「学術研究事始めA・B」  日置尋久(総合人間学部・准教授)

科目の概要

 平成19年度から全学共通科目として、「学術研究事始めA」を前期、同Bを後期に1コマずつ開講している。内容としては前期、後期と続けて受講す ることを想定して設計されている。本科目は「研究リテラシー入門コース」の1つであり、同コースでは他に「研究の世界A・B」が開講されている。
  本科目は、主に1,2回生を対象として、研究活動を一通り体験してみること自体を目的としている。研究テーマを受講生が自由に選定するようにしていること が大きな特徴であり、テーマを選定すること自体が授業での大きな目標となる。そのことをきっかけとして、受講生が自分のやりたいことを見つめ直し、その目 標に到達するために必要となる学習カリキュラムを自ら設計することがこの授業のもう1つの目的である。


授業の流れ

 授業では、まず研究テーマを決めるための最初のステップとして、受講生に論文を検索してもらう。このとき一般的なキーワードから始めて、新たなキーワードを見つけてもらうようにする。発見したキーワードはWWW上に用意したボードに順次貼り付けてもらい、また口頭でも簡単に解説してもらうことで、クラス内で情報の共有をはかるようにしている。テーマは自由としているため、担当者も初めて見るようなキーワードが出てくることも少なくない。
  論文を入手した後、一般的な論文の型について知るために、クラスをグループに分けて、グループ毎に、お互いに入手した論文を比較して、論文の構造を分析してもらう。このとき「要旨がある」、「参考文献のリストがある」、あるいは「文章は常体(...である調)で書かれている」など、グループで発見できたことをやはりWWW上のボードに貼り付けてもらう。
  その後、テーマを決めるために、論文の読み方、テーマの明確化のための指針などを示す。受講生は既存の論文や関連資料にあたって、前期終了の時点までにテーマを確定させることが求められる。その成果を示す場として、テーマ発表会を設けている。
  後期は、確定させたテーマについて掘り下げるために、毎回発表者を決めて、クラスでディスカッションを行っていく。ここでは、各受講生が他の受講生に研究内容を説明して自分の考えを明確化させることを狙っている。
  最後に12月に入る頃から、実際に論文執筆に入る。もちろん単に書いて終わりにはしないで、論文としてふさわしい文章に仕上げることを目指して、原稿には修正、再修正を加えていく。このとき、担当者が見るだけでなく、受講生の間で原稿を交換して、コメントをつけるようにする。それを経て、最終的に、1年の成果が論文として提出されることになる。


所感など

 本科目では、自由にテーマを設定できるとはいっても、もちろん、実際にできることには制限がある。授業で使える道具は、基本的にはコンピュータのみであり、授業中はどうしても資料の調査が中心となる。
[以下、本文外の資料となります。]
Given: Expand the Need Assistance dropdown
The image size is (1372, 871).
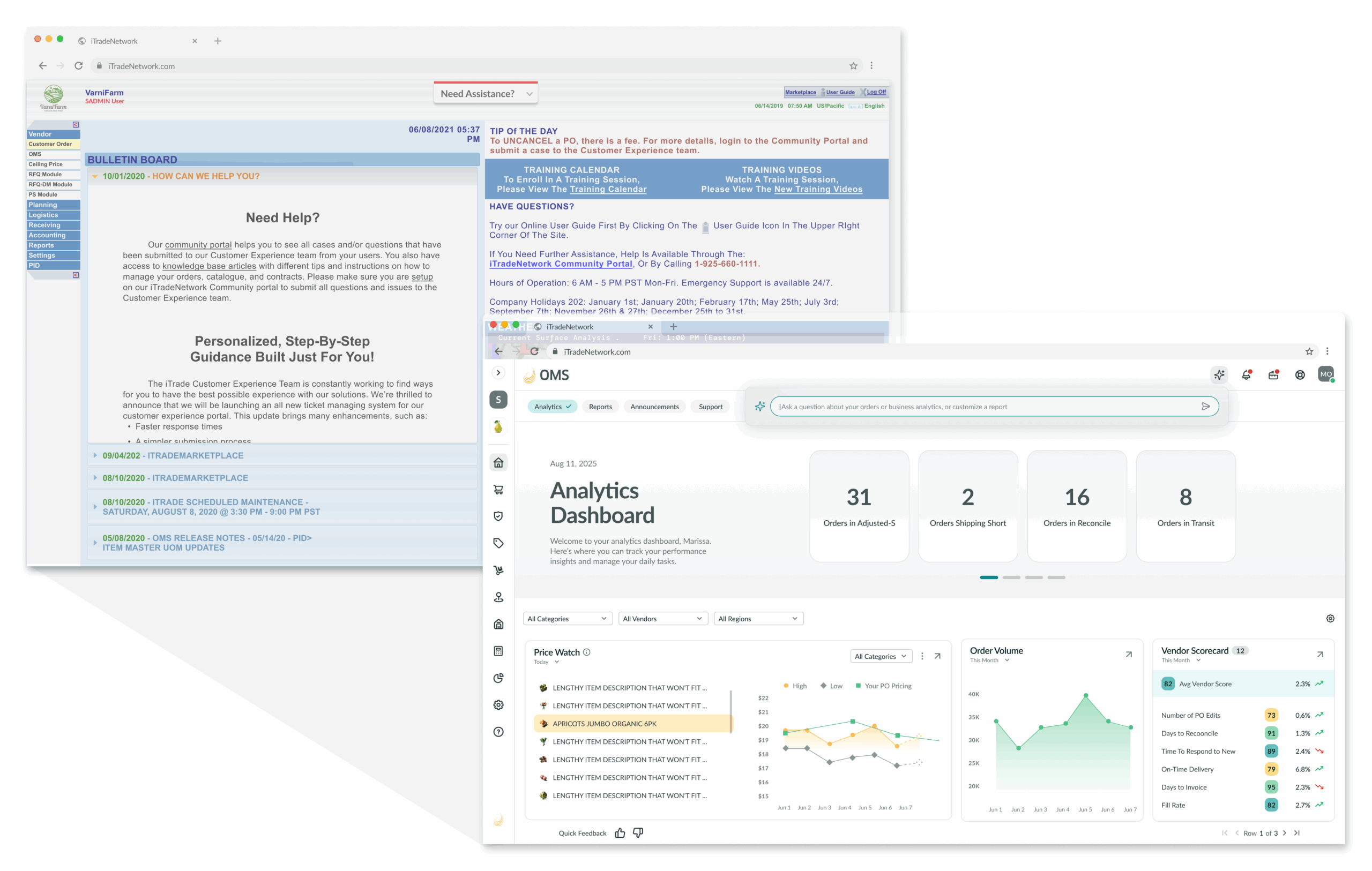Looking at the screenshot, I should pyautogui.click(x=486, y=93).
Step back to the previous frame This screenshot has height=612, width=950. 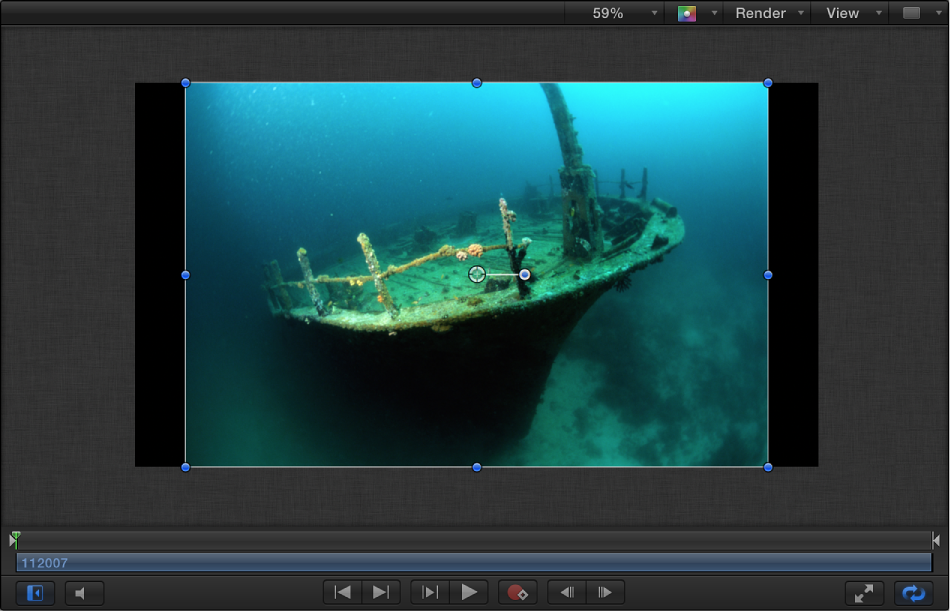point(566,592)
しかしそれに留まらず、自宅で実験を行ったり、早朝から観察を行ったり、プログラムを書いたり、あるいは古い書物を入手したりするなど、授業外にも積極的に活動する受講生が少なからず見受けられた。受講生からも「自分のやりたいことが授業でやれてよかった」といった評価が見られた。このような積極性を引き出せたことは収穫であった。
  一方、興味のある問題はあっても、資料が入手できなかったり、問題が漠然としていて、テーマを絞り込むまでに至らず、リタイアする受講生も見受けられた。そういった場合、そのような学生がやる気がないというわけではなく、むしろ意識が高い場合が少なくない。必ずしも担当者の専門分野ではないテーマについて、どのようにフォローしていくかということは今後の課題である。
  授業で自由にテーマが設定できることについては、受講生にはおおむね肯定的に受け止められているようである。しかし、自由にテーマを設定するがゆえに、担当者自身が必ずしも的確にコメントできなかったり、受講生同士もお互いに関心を持ちにくくなるという問題も生じている。このような問題に対しては、今後可能であれば「研究リテラシー入門コース」に相当する科目を増やして、たとえば前期の段階でテーマに関わる分野を定めて、後期はより専門に近い担当者のコースを選択するというカリキュラムも考えられるのではないだろうか。
  現在の授業形態では受講者数は限られるものの、この授業での活動が卒業研究あるいは他の授業でのレポート作成に取り組むための準備となり、また学術的な活動に対する意識を高めることにつながれば幸いである。